1) L’attrition est une usure mécanique normale résultant des contacts dento-dentaires occlusaux et proximaux.  Elle crée des surfaces d’usure ou « facettes » nettement délimitées et polies au niveau des surfaces de mastication et qui correspondent à des facettes sur l’arcade antogoniste. Cette usure peut être accentuée par une habitude para fonctionnelle comme le bruxisme.

2) L’abrasion est une usure dentaire par friction causée par des contacts dynamiques impliquant des corps abrasifs. Elle découle d’un brossage agressif, de nettoyages interdentaires  traumatiques ou d’habitudes professionnelles et se situe majoritairement à la base de la dent (collet).

L’usure du collet est liée à la moindre dureté des tissus radiculaires en présence de récession gingivale. 
L’usure par abrasion diffuse correspond à l’abrasivité des aliments ou de particules aéroportées (poussière, sable) dans certains environnements. 

3) L’érosion dentaire est la conséquence d’un processus chimique de dissolution de l’émail. L’exposition aux acides alimentaires s’est considérablement accrue dans les habitudes de la vie moderne. De plus, les désordres nutritionnels tels que l’anorexie ou les vomissements sont souvent cachés et les reflux gastroesophagiens  restent souvent imperceptibles.
L’érosion dentaire peut se combiner aux mécanismes physiques affaiblissant la surface et la structure des tissus durs que sont l’attrition et l’abrasion. 

En pratique. Ces processus sont rarement univoques : ils peuvent se succéder sur de longues périodes ou se superposer simultanément, ce qui rend le diagnostic plus difficile.

 Il faut consulter et établir un diagnostic


Il est fréquent que le motif de consultation soit biaisé, le patient se plaignant d’une carie. Le premier signe clinique associé est généralement une hypersensibilité de la base ou du haut des dents, manifestant un début d’exposition dentaire. La dent sera traitée symptomatiquement en priorité. 
Lors de l’interrogatoire et de l’entretien clinique, le praticien devra s’enquérir des habitudes de vie quotidienne (hygiène buccal, alimentation, pathologies et traitements salivaires). L’observation des surfaces dentaire de l’ensemble des arcades avec des aides visuelles est indispensable, même en cas de lésion isolée.

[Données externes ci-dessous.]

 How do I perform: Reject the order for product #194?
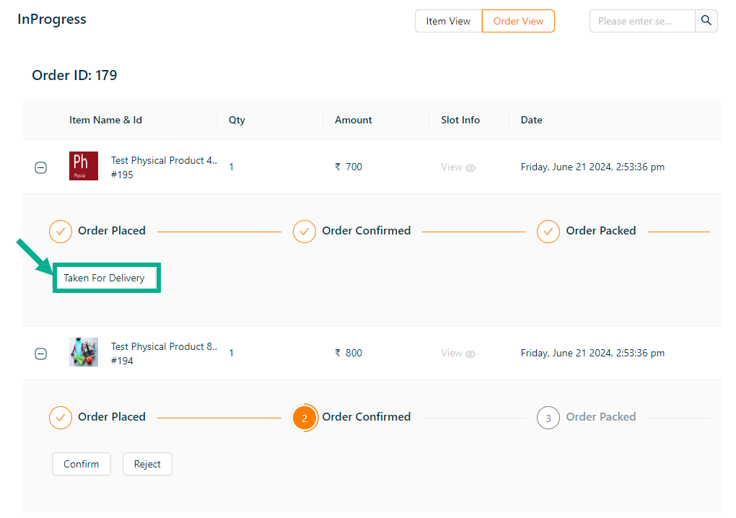tap(147, 464)
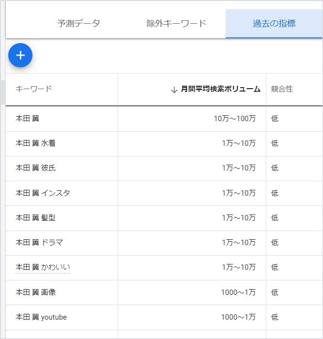Click the 競合性 column header

point(282,89)
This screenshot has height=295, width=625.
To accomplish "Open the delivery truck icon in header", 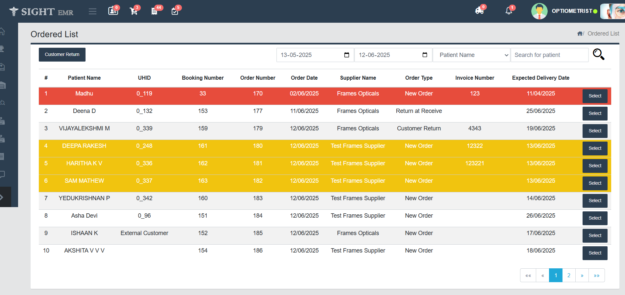I will [479, 11].
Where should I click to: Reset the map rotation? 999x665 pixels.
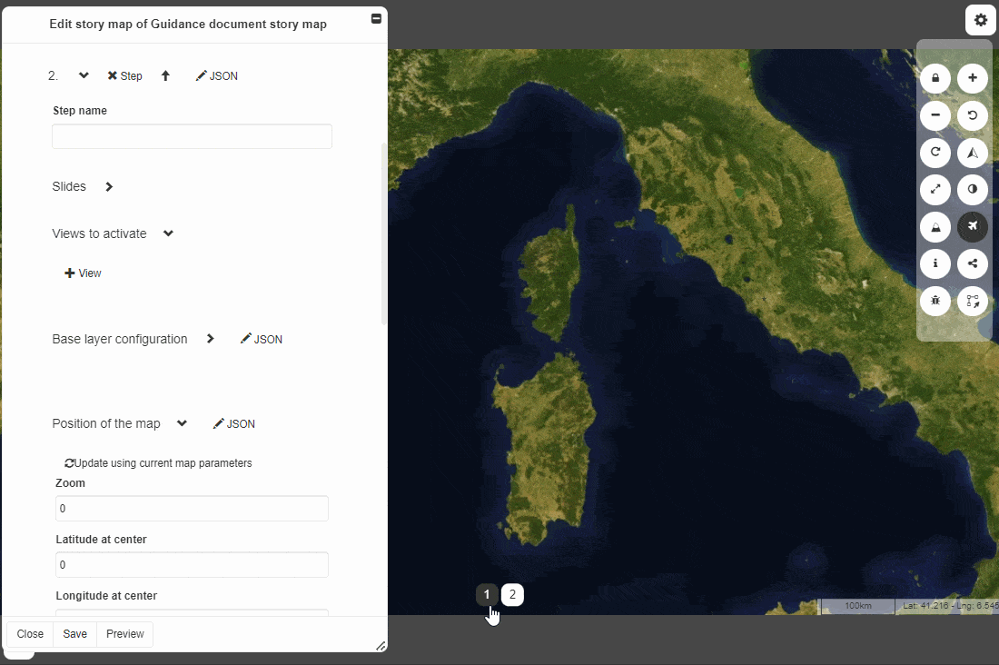pos(973,115)
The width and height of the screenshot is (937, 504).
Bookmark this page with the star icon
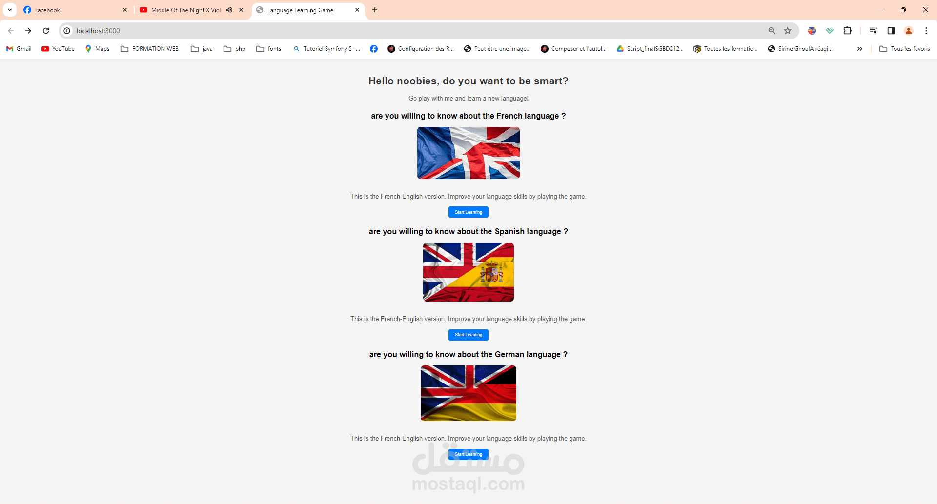point(788,31)
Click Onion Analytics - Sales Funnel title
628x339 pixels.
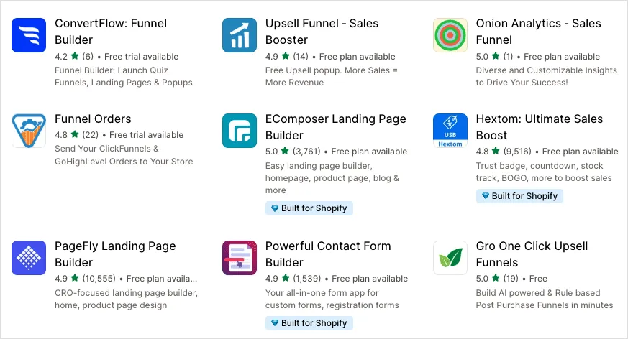(x=538, y=31)
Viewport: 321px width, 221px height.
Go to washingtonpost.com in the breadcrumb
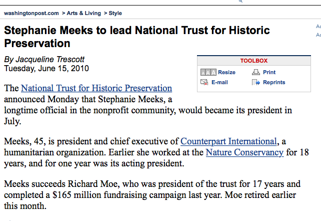point(31,13)
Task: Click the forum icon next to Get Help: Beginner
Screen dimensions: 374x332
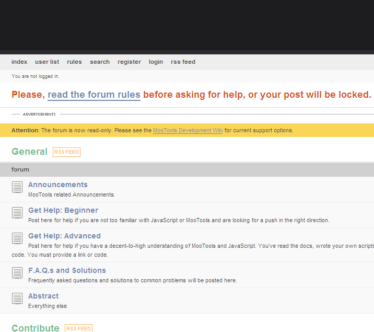Action: 17,213
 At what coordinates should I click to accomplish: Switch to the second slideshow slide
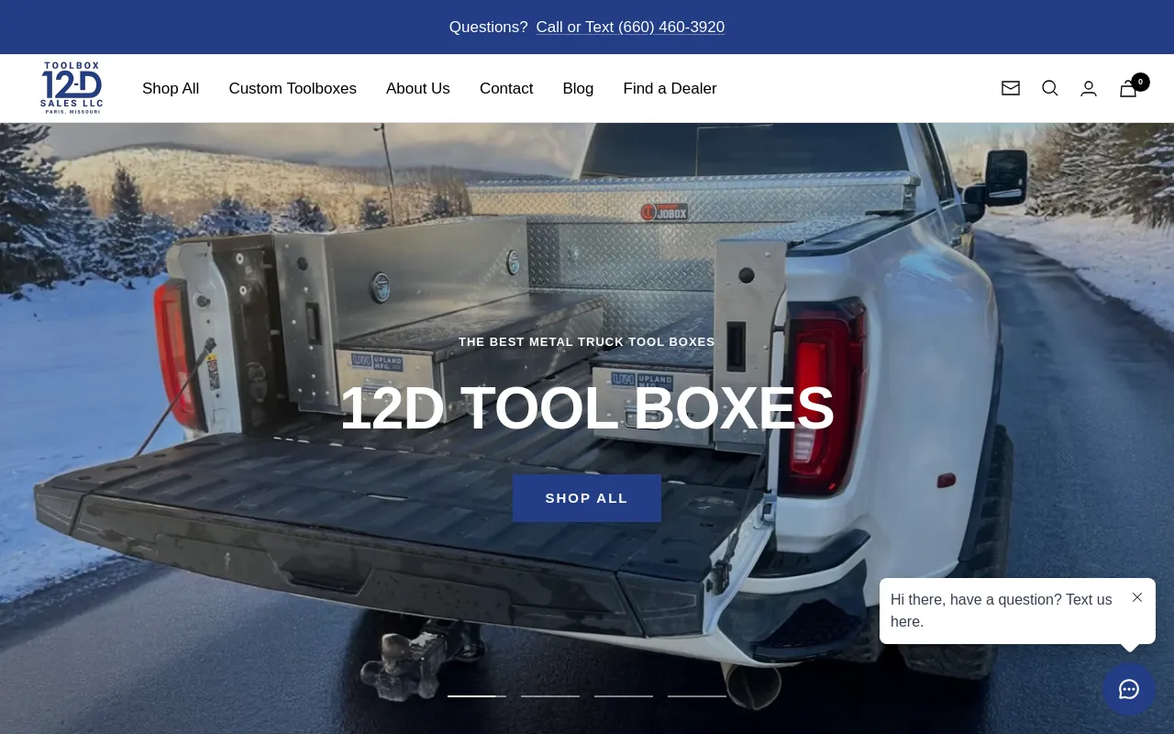[550, 696]
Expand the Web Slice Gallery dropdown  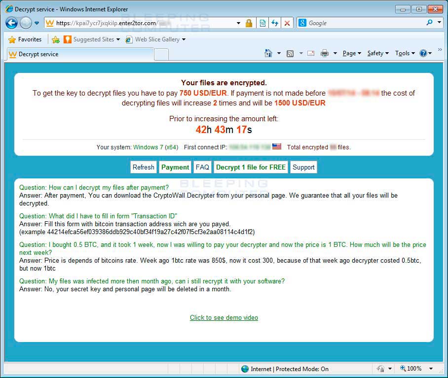[x=156, y=39]
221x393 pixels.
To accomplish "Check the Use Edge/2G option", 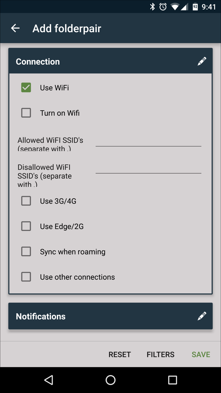I will click(x=26, y=226).
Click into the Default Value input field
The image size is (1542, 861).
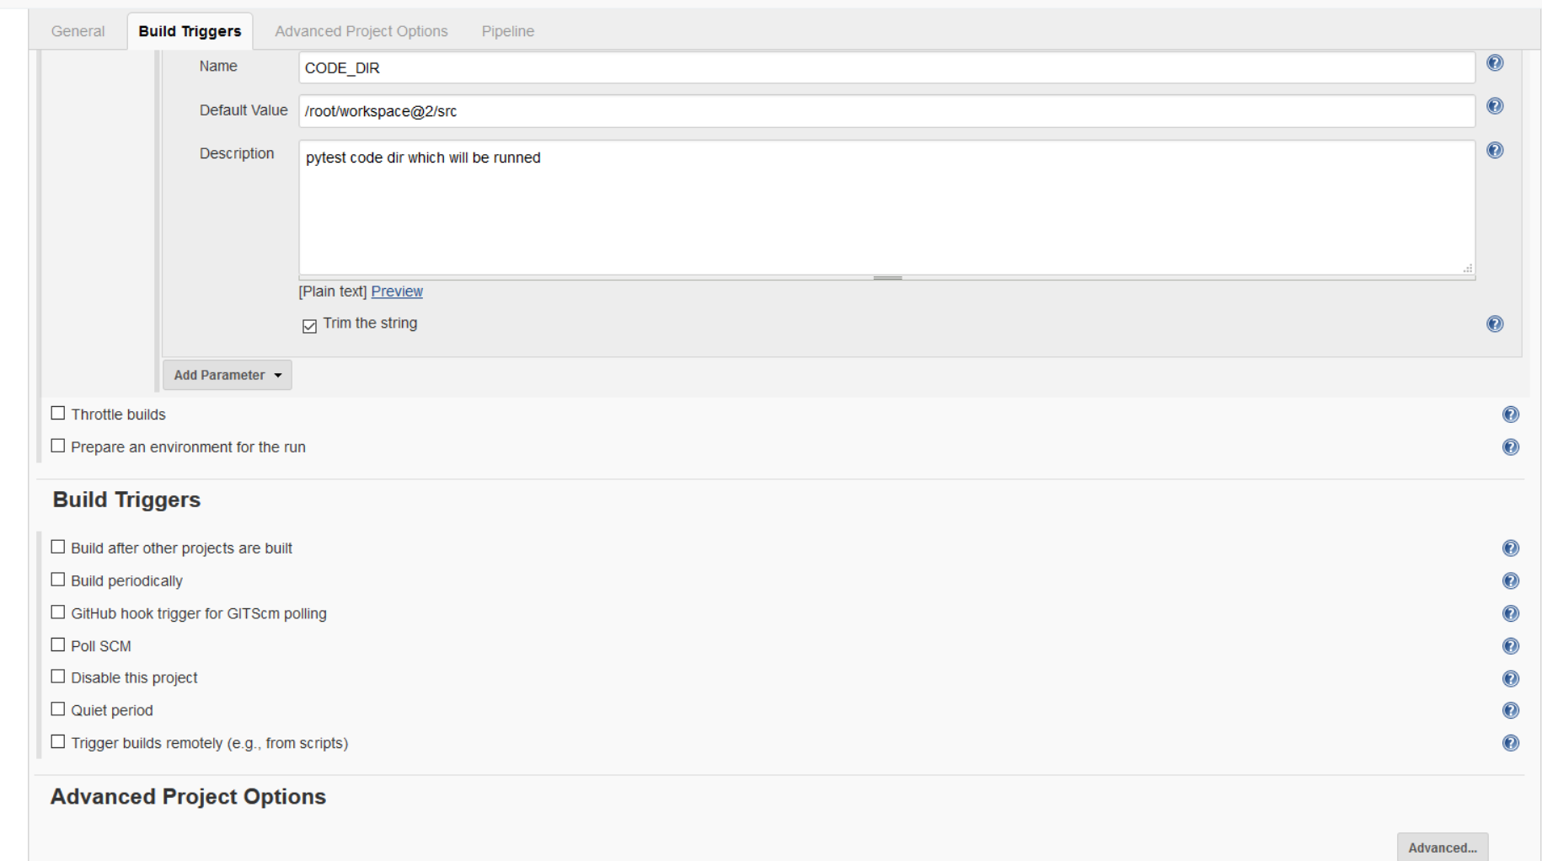tap(886, 111)
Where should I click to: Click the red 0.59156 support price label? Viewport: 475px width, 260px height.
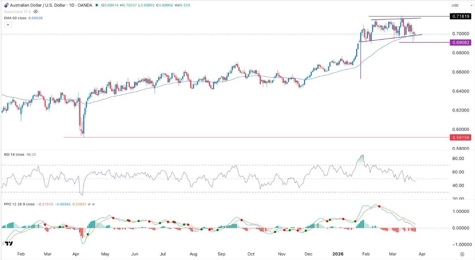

La clinique démontre la combinaison des mécanismes qu’il est désormais possible de décrypter dans la mesure où chaque processus crée un faciès d’usure spécifique sur les diverses surfaces dentaires.
Au total, la compréhension des mécanismes étiologiques d’usure et l’expérience acquise par le praticien doivent permettre d’établir un diagnostic aussi précoce que possible. 

Grace à ce diagnostic, des mesures de prévention pourront être mises en place : contrôle et modification des habitudes de vie et d’hygiène, utilisation de protocoles et de produits conservateurs   de la dent, ou encore traitements précoces de pathologies digestives et de désordres alimentaires.

Plus l’intervention sera précoce et adaptée, meilleures seront les chances de conserver le patrimoine tissulaire dentaire des patients dans un état fonctionnel et esthétique optimal.